Wayne Smith

No. 52
- Positions: Guard • Offensive tackle

Personal information
- Born: November 17, 1979 (age 46) Etobicoke, Ontario, Canada
- Height: 6 ft 2 in (1.88 m)
- Weight: 305 lb (138 kg)

Career information
- High school: McArthur (Hollywood, Florida, U.S.)
- College: Appalachian State
- CFL draft: 2004: 1st round, 1st overall pick

Career history
- 2002: Washington Redskins*
- 2003: Denver Broncos*
- 2004–2006: Hamilton Tiger-Cats
- 2007–2010: Saskatchewan Roughriders
- 2011: Hamilton Tiger-Cats
- 2012–2017: Toronto Argonauts
- * Offseason and/or practice squad member only

Awards and highlights
- 2× Grey Cup champion (2007, 2012); CFLPA Pro Player All Star Team (2008);
- Stats at CFL.ca

= Wayne Smith (offensive lineman) =

Canadian gridiron football player (born 1979)

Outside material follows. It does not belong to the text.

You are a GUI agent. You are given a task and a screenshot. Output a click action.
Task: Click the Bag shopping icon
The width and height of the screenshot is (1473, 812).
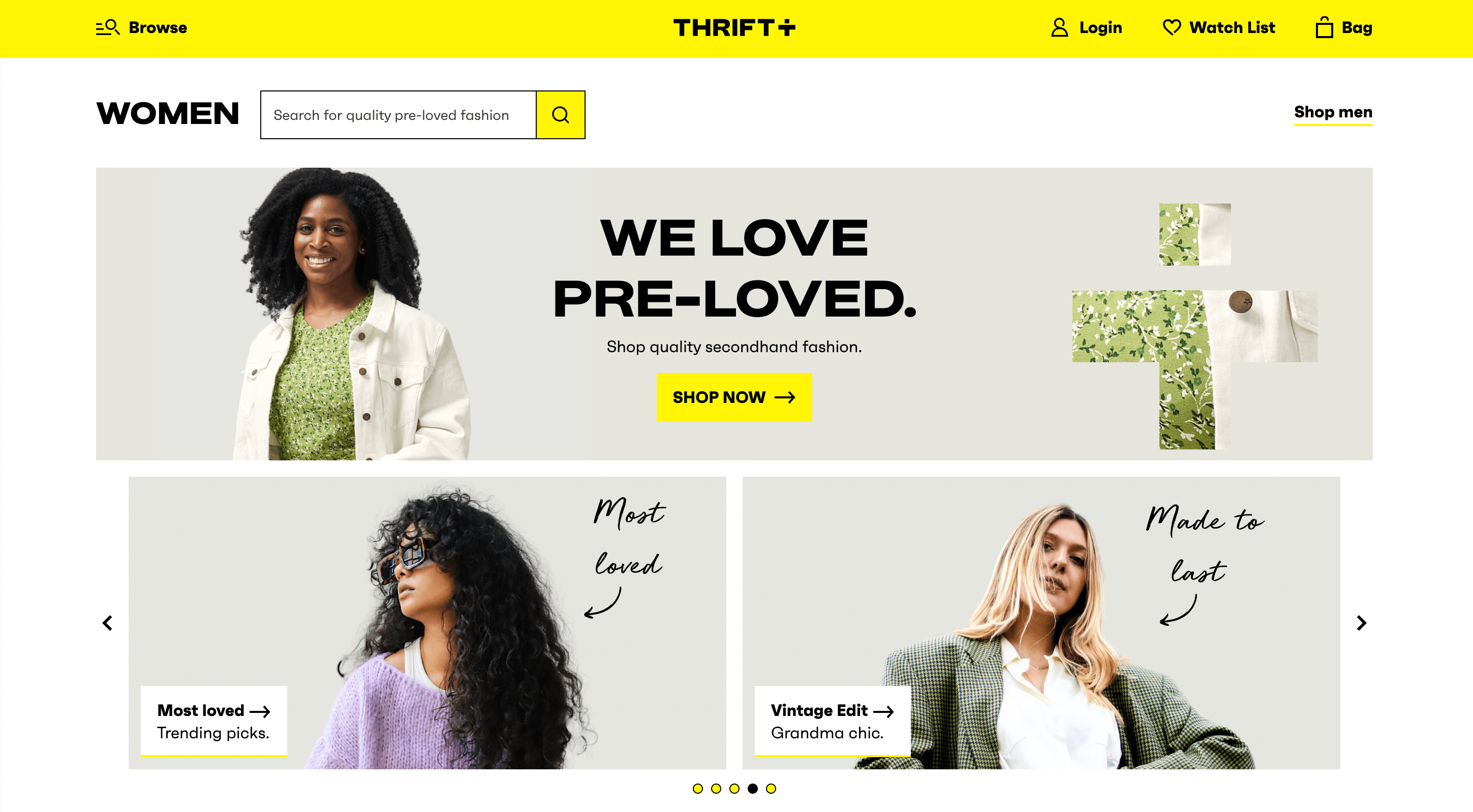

Wayne Anthony Smith (born November 17, 1979) is a Canadian former professional football offensive lineman who played in the Canadian Football League (CFL) from 2004 to 2017. He was selected first overall by the Hamilton Tiger-Cats in the 2004 CFL draft and spent four seasons over two stints with the team. Smith won a Grey Cup championship with the Saskatchewan Roughriders in 2007. He was also a member of the Toronto Argonauts of the CFL and the Washington Redskins and Denver Broncos of the National Football League (NFL). He announced his retirement in April 2017. He played college football at Appalachian State.